Stored data:
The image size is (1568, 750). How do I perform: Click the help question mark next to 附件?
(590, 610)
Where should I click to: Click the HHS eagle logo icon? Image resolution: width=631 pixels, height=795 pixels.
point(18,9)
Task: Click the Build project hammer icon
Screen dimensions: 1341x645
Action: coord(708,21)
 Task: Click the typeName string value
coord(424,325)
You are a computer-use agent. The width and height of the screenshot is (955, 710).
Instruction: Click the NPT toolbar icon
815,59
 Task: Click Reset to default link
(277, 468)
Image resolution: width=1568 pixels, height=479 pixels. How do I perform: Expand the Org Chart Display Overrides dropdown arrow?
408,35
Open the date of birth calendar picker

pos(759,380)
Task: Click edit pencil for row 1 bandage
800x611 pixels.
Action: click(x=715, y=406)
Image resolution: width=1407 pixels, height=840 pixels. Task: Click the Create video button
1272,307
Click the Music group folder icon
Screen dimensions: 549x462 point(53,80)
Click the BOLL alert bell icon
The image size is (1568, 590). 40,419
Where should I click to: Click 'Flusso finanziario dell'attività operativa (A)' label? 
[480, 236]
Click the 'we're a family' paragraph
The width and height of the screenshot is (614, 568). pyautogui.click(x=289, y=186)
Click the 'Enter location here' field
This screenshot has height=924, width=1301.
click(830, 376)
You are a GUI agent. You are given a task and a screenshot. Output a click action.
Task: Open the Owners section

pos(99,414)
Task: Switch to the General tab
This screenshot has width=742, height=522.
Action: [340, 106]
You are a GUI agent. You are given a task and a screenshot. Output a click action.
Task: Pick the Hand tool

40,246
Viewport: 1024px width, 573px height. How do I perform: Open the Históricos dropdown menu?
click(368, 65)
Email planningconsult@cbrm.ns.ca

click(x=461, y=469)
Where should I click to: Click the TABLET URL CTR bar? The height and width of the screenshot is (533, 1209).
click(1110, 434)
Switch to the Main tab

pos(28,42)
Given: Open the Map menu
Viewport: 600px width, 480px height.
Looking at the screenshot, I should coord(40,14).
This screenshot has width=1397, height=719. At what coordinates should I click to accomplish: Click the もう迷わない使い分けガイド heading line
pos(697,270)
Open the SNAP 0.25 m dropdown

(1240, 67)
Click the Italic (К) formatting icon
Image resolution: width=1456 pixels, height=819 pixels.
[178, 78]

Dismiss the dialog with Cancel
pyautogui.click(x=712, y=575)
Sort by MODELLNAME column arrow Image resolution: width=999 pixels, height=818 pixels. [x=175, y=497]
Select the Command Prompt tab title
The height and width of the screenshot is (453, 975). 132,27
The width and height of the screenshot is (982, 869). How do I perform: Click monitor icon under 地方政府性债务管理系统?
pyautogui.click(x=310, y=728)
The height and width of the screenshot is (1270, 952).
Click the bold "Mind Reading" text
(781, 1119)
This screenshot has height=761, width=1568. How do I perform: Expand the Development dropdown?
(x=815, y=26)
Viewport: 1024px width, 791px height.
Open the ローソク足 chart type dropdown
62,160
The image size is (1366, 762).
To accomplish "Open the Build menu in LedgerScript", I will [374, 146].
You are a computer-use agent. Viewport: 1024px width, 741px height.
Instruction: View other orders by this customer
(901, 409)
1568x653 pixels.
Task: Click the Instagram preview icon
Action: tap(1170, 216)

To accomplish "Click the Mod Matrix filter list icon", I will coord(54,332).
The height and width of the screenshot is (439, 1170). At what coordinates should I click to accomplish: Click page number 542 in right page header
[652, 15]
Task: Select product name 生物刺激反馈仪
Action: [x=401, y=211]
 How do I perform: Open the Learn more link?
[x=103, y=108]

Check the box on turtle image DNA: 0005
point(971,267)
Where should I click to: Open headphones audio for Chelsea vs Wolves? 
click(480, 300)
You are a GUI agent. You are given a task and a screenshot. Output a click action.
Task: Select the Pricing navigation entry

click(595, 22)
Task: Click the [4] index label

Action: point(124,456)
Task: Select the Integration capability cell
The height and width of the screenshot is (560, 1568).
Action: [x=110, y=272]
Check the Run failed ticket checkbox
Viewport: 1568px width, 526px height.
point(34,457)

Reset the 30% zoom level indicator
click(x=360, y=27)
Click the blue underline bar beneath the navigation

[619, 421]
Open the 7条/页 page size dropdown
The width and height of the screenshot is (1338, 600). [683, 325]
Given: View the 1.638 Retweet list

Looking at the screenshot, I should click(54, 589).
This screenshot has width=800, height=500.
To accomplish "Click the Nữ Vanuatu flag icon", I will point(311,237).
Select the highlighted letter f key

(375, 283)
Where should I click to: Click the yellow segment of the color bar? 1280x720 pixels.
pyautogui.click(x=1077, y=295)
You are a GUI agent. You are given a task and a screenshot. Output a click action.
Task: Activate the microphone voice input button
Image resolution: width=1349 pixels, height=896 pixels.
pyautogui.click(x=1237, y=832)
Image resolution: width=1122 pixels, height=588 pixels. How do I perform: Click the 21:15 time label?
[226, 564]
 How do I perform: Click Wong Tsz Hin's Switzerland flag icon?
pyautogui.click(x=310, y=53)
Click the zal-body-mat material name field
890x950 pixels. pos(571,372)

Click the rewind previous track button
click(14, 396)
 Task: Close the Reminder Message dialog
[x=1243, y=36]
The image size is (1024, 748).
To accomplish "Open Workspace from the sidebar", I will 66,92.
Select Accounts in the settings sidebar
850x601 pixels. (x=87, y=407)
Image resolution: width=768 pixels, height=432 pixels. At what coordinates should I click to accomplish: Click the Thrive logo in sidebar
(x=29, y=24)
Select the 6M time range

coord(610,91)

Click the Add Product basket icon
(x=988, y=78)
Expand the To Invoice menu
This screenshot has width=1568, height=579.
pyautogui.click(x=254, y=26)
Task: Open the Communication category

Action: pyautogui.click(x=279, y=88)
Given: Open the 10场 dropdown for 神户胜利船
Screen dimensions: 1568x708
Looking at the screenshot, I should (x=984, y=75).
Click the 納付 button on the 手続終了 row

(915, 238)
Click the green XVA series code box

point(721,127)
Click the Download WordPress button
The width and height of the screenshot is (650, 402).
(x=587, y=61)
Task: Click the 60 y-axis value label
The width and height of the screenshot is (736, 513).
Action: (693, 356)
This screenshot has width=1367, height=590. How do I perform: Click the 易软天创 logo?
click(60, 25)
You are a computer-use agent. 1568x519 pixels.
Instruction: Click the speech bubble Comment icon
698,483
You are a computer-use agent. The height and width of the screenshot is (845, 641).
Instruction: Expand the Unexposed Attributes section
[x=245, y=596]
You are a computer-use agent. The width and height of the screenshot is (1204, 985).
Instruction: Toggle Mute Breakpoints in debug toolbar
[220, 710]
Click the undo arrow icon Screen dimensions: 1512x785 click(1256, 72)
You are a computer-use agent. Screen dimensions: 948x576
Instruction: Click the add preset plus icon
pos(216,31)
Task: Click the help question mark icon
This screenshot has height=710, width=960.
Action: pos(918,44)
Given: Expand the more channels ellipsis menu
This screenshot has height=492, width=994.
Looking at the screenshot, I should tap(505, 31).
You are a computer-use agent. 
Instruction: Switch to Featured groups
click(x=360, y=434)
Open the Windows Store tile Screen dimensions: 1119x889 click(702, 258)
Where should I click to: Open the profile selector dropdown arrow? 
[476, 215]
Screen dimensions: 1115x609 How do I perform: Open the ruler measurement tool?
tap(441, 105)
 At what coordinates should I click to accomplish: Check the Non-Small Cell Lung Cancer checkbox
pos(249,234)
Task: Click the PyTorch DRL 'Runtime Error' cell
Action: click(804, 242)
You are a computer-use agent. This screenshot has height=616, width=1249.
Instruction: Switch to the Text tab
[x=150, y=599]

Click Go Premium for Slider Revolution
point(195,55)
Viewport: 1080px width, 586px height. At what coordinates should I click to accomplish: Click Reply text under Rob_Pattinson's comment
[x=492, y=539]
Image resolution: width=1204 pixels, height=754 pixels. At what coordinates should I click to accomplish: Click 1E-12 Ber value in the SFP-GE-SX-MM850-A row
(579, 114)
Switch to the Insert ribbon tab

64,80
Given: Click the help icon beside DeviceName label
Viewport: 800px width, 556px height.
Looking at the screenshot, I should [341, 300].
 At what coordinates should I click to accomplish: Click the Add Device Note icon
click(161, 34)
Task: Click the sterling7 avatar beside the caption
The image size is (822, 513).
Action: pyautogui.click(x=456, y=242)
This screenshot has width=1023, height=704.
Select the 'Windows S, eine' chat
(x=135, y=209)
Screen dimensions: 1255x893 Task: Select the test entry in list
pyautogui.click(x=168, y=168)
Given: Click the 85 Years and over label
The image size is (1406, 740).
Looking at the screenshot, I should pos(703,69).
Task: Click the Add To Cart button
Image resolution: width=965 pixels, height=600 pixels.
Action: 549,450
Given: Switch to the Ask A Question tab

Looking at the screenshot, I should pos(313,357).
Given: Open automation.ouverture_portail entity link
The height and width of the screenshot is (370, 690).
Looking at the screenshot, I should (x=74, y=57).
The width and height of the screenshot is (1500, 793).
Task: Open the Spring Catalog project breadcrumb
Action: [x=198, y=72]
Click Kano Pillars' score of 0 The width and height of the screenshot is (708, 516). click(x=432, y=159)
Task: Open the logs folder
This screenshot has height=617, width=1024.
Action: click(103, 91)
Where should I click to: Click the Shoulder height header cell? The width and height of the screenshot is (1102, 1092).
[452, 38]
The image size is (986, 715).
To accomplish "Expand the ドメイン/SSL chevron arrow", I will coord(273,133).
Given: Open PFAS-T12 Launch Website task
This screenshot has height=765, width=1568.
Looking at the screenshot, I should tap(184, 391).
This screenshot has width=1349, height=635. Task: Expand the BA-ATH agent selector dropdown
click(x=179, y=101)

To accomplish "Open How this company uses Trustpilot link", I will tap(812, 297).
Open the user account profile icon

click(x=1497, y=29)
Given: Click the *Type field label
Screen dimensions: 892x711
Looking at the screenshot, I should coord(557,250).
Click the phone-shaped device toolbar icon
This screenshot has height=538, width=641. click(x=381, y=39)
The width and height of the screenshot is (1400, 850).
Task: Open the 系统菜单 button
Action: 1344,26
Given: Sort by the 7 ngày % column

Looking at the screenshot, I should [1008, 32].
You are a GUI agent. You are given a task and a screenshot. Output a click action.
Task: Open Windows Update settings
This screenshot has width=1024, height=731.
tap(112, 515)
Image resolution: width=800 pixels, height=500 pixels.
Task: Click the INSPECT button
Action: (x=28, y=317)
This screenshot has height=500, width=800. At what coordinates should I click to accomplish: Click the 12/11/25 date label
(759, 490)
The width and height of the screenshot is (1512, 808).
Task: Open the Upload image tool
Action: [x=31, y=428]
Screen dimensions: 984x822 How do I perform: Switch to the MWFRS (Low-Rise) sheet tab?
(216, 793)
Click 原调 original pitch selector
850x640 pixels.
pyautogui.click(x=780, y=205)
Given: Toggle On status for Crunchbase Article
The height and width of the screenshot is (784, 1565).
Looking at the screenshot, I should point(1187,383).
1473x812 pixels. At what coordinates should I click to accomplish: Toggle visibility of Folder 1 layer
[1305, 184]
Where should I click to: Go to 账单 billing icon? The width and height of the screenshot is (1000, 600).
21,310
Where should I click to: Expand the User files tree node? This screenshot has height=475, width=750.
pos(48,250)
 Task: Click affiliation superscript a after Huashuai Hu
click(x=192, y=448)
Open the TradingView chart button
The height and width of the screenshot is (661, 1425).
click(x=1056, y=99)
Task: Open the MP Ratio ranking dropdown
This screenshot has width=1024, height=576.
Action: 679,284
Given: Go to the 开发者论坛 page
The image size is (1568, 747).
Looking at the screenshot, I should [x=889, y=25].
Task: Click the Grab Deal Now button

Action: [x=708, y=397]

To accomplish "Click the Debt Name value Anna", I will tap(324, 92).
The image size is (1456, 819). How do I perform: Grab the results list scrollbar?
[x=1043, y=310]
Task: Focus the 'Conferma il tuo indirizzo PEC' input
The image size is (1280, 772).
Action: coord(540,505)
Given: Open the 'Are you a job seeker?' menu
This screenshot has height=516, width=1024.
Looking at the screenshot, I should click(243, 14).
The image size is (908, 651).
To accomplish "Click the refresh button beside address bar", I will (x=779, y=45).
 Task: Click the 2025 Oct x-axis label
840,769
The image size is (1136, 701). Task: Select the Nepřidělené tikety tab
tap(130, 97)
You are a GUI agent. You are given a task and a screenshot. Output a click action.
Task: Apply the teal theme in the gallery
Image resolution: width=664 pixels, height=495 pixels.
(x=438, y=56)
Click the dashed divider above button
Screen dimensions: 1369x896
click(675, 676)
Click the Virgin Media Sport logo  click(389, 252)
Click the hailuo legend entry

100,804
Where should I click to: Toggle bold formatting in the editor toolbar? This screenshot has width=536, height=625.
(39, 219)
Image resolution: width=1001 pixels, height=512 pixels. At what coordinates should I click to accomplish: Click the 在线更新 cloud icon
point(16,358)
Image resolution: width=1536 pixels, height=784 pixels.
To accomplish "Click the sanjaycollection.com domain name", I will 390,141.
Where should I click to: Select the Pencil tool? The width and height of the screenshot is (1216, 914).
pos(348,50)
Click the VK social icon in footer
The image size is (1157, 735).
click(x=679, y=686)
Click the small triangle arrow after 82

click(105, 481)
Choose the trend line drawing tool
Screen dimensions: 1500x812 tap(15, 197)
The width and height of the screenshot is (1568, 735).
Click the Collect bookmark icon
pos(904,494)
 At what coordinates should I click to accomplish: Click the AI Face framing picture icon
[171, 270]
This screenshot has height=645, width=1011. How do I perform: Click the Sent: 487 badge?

→ **Task item**: One inclusive range is required: first line of the data through the line containing "is (955, 710).". Set it down exactly and output nothing else.

→ **Reply to the exercise**:
The image size is (1568, 750). How do I perform: Click the help question mark next to 附件?
(590, 610)
Where should I click to: Click the HHS eagle logo icon? Image resolution: width=631 pixels, height=795 pixels.
point(18,9)
Task: Click the Build project hammer icon
Screen dimensions: 1341x645
Action: coord(708,21)
 Task: Click the typeName string value
coord(424,325)
You are a computer-use agent. The width and height of the screenshot is (955, 710).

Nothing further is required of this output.